▶ **Entries provided**:
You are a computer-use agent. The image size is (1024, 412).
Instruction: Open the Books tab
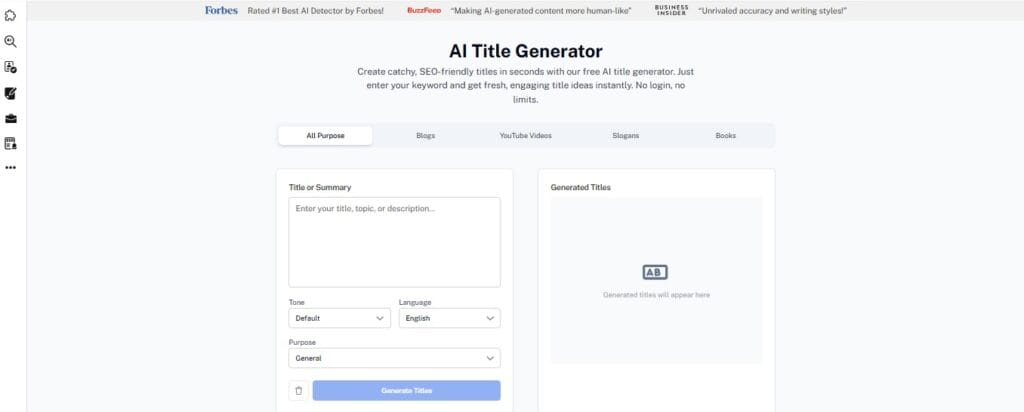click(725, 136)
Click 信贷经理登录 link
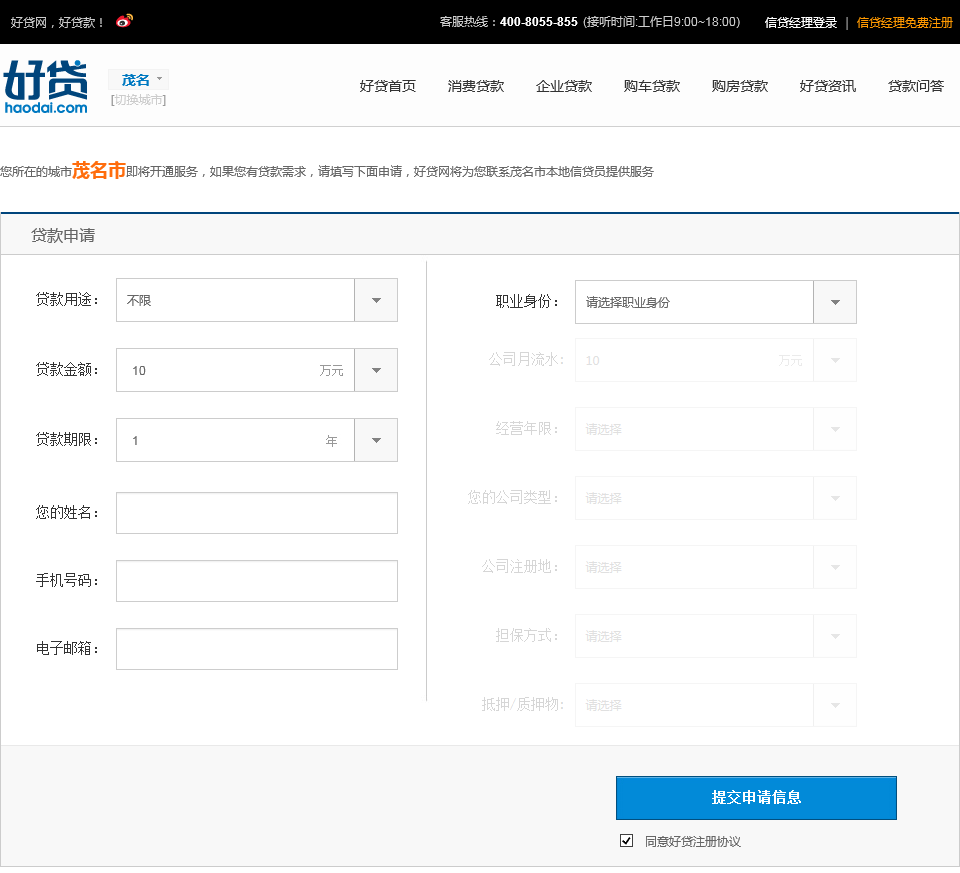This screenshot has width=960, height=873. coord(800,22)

--

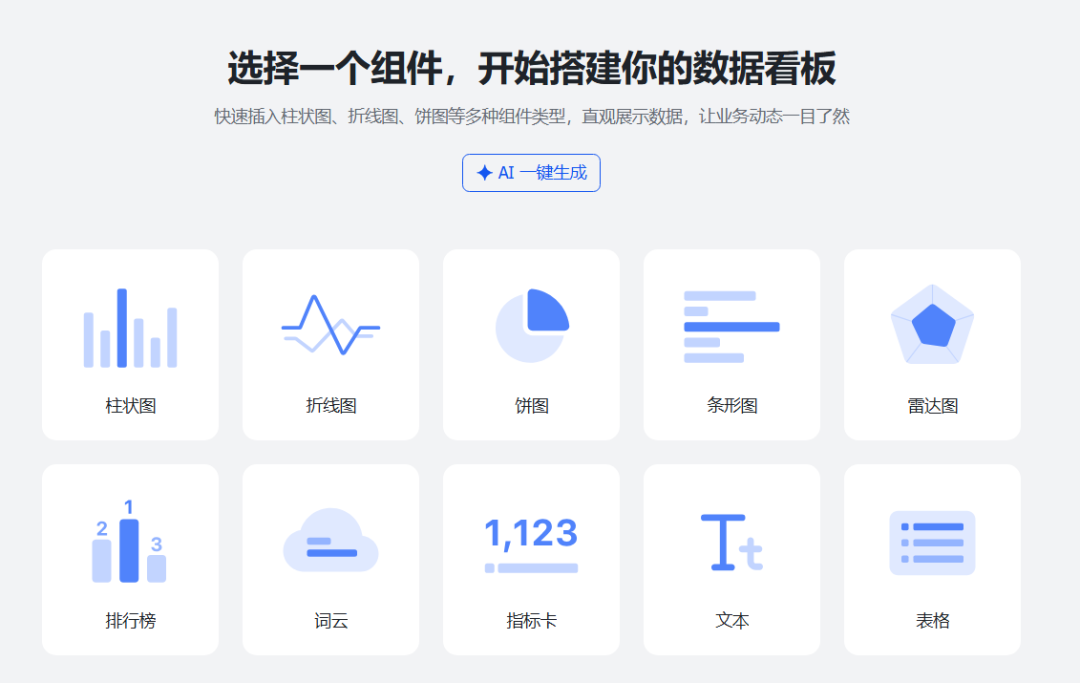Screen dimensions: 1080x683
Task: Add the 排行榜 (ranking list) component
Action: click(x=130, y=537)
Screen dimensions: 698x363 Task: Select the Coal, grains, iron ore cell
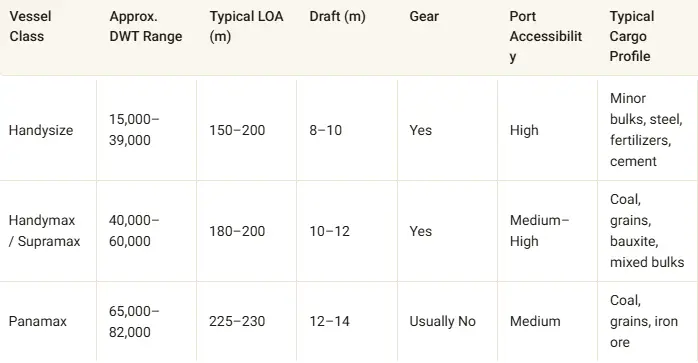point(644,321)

▶ **Written task**:
Rewrite the records from the line with "You are a computer-use" through the line with "This screenshot has" as a numbered list. Skip blank lines and leave out the pictures.

▶ **Output of the exercise**:
1. You are a computer-use agent. The image size is (1024, 412).
2. Instruction: Open the Books tab
3. click(725, 136)
4. Click 信贷经理登录 link
5. This screenshot has width=960, height=873. coord(800,22)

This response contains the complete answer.